As I've been intentional over the last year about withdrawing from hobbies to spend more time, money, and mental headspace with my family; I found myself a little flat-footed with this latest spin-up. I sold all my cool-guy, thousands-of-dollars AR setups and reduced to a Glock 19 as my only pistol. I have been disciplined to keep up with dryfire and in my (roughly quarterly) live fire sessions I'm finding no degradation of skills and actually some increases in certain things (mainly SHO and WHO trigger control and reloads).
I wasn't completely "social" rifle barren as I have a pair of 6920's in the safe for my boys when they get older, but I did have just a complete SBR lower sitting with no upper. I also did have a NIB Colt SOCOM barrel and Colt BCG. So, around the beginning of last month when it looked like things were going to get interesting I picked up a stripped upper from BCM and put something together. Not wanting to jump back into debt and still wanting to be fiscally responsible I went with a set of MOE SL handguards and then picked up a used Aimpoint PRO.
I assembled it and then took it out to the range and zeroed it. Next, I ran a set of pistol and rifle standards from member @Kevin B. and cleaned the pistol and passed rifle with a PR. This gave me a lot of confidence in the setup and I feel pretty good about it.
At the same time, I have found myself wishing a little bit for one of my former setups. This has caused me to give some thought to the whole "works for me" mentality.
Yes, the rifle setup I have does work for me. Is it free floated? No. Does it have the $250 Geissele trigger I prefer? No. Does it have a Nightforce NX8 or even a higher-end Aimpoint? No. Is it cost effective while still having a Surefire light, Aimpoint sight, and a good sling. And, I know I can perform with it.
But, where's the baseline? And does it shift with time? There's plenty of "fuddery" that gets passed off under the "works for me" moniker too. Does your POS, out-of-spec, bottom of the barrel AR15 "work for you?" Maybe, but for how long? Or how do you define "work?"

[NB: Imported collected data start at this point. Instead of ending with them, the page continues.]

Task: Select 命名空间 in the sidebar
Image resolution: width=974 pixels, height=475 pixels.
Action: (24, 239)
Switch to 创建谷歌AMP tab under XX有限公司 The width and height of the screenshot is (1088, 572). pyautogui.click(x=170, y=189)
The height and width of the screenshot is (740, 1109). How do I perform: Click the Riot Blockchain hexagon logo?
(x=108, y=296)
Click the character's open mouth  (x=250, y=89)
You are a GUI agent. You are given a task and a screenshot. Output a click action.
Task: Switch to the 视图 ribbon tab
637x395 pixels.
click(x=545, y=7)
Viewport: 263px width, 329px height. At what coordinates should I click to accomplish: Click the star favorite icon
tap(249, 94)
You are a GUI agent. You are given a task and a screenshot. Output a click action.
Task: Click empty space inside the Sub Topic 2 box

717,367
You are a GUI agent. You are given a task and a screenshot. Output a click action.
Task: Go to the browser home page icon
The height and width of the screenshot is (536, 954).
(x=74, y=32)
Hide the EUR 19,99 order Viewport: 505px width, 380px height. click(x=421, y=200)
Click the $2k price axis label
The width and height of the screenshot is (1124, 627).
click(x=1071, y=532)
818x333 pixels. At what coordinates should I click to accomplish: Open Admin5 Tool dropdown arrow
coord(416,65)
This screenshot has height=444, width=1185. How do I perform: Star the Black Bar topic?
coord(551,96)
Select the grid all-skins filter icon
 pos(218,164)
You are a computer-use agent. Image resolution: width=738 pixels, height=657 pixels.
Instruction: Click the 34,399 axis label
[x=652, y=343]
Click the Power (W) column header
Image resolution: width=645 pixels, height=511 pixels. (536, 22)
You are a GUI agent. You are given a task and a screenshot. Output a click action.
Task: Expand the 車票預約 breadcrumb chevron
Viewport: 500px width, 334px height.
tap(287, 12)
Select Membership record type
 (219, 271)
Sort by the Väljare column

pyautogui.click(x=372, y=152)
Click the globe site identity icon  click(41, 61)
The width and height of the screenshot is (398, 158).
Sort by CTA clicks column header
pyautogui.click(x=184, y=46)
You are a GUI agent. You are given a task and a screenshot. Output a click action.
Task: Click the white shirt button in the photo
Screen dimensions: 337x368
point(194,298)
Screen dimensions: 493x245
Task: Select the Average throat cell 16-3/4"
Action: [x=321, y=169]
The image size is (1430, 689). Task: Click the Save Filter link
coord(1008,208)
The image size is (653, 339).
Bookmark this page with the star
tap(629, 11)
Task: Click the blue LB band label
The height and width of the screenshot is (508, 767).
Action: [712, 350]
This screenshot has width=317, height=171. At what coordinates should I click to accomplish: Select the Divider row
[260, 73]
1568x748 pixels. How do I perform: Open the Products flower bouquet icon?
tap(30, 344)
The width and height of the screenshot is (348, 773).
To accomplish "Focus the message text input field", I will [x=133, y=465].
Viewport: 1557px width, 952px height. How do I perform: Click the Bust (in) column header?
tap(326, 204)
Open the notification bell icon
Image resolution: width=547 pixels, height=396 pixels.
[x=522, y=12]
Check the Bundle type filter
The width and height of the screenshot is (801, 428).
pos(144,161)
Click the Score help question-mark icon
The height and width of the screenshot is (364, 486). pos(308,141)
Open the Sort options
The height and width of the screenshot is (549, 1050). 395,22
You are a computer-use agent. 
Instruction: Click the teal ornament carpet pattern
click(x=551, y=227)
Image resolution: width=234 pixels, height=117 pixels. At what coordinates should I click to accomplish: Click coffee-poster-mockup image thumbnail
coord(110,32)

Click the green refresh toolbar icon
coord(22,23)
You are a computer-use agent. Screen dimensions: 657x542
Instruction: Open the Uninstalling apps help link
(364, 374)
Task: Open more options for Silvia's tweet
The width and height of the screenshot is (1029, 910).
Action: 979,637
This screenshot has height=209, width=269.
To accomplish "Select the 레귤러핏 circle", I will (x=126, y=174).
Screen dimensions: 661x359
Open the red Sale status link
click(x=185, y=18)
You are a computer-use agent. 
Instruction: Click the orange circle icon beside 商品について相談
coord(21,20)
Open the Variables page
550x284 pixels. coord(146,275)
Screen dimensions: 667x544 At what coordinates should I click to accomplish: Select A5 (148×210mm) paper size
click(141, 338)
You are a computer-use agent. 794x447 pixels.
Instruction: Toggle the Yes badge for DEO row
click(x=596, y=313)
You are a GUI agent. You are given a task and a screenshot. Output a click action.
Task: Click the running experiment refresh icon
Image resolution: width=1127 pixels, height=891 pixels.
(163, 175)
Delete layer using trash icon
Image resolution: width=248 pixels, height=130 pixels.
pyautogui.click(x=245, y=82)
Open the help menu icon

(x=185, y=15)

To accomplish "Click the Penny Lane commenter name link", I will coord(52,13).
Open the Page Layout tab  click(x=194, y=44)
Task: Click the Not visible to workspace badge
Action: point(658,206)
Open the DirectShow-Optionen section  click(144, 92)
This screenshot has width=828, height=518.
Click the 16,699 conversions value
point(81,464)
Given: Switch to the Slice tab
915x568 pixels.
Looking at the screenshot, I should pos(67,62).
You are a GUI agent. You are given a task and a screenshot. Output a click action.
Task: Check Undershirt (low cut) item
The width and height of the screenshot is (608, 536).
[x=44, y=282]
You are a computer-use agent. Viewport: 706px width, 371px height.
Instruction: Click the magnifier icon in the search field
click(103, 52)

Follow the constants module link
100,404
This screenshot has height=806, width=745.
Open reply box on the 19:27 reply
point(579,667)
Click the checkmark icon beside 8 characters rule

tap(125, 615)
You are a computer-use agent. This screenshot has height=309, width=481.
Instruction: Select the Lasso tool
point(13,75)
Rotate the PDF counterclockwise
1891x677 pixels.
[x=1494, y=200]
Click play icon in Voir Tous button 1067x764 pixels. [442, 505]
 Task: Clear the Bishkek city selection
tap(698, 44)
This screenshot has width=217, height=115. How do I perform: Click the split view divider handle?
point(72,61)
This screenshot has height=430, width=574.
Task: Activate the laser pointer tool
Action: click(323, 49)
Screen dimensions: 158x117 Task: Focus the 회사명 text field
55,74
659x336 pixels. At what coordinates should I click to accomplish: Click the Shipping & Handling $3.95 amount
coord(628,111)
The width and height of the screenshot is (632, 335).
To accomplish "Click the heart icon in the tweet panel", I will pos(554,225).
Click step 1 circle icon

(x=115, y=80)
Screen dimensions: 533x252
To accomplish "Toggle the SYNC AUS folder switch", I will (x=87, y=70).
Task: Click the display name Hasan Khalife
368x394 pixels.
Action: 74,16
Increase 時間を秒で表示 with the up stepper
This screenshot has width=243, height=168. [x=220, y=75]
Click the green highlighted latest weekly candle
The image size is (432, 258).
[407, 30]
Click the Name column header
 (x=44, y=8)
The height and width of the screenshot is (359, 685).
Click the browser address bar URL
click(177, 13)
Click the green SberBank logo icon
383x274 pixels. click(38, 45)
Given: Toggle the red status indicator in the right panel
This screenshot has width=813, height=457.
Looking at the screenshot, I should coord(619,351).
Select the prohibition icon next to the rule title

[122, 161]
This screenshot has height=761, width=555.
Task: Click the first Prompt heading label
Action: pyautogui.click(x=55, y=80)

I've got a buddy that loves his Taurus pistols. They "work" for him, which means he probably puts 200 rounds/year through them, if that. I wouldn't recommend using a Taurus to anyone, but do we also all need Staccato P's? Not saying people shouldn't have them, but I guess just verbalizing my thoughts. Is it reasonable to think you're ok with a rifle with an Aimpoint PRO and Magpul handguards or do you need a full-on Hodge, KAC, whatever with the latest greatest LPVO, and NODS or you gonna get kilt in da skreetz. I think we all know the answer there, but at some point you cross over into Taurus-land.